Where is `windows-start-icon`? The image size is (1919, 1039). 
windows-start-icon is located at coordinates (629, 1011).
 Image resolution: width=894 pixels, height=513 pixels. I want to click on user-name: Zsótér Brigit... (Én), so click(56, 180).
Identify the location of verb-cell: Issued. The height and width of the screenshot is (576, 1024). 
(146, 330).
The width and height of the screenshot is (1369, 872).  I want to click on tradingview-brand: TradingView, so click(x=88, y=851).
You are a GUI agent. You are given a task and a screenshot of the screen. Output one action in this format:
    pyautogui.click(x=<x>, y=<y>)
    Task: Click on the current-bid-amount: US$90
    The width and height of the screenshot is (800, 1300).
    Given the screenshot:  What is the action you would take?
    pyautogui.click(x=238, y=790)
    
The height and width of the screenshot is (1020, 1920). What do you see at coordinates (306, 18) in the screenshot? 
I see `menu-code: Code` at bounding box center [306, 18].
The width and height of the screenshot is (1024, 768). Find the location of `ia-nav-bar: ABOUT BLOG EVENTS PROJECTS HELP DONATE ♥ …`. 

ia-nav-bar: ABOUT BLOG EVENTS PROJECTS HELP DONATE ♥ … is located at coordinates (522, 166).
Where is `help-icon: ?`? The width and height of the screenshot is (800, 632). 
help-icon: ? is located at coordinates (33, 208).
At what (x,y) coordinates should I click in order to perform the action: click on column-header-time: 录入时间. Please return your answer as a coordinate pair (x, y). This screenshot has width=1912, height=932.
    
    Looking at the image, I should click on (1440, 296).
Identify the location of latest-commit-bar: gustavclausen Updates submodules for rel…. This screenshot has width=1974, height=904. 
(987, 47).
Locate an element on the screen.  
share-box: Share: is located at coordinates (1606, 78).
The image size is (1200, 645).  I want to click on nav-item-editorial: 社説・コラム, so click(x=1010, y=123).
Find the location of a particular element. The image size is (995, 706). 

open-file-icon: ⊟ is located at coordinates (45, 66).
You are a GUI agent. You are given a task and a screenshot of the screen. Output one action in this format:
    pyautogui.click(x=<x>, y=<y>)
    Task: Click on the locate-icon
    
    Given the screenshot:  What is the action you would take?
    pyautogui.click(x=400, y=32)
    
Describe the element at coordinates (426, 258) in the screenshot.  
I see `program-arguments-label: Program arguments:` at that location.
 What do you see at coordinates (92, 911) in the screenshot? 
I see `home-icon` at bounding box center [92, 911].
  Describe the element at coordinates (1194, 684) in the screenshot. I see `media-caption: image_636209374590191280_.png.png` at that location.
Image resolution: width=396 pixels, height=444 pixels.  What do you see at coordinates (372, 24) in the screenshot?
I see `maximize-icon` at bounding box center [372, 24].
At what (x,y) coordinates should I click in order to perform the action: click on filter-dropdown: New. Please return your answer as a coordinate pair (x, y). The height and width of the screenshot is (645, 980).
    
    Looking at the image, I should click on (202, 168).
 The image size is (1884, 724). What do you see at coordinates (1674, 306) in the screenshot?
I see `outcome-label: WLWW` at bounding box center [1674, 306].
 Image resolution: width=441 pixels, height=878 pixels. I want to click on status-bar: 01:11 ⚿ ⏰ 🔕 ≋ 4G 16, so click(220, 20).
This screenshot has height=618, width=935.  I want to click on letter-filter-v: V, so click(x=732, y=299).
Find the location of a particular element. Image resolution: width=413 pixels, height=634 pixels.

- _WHAT NEEDS TO BE DONE_: Rewrite the lines from the one containing "This screenshot has height=618, width=935." through the end of the material, swapping "particular element" for "specific element" and leaving everything else unchanged.

- _YOUR RESPONSE_:
This screenshot has height=618, width=935.  I want to click on letter-filter-v: V, so click(x=732, y=299).
Find the location of a specific element. Image resolution: width=413 pixels, height=634 pixels.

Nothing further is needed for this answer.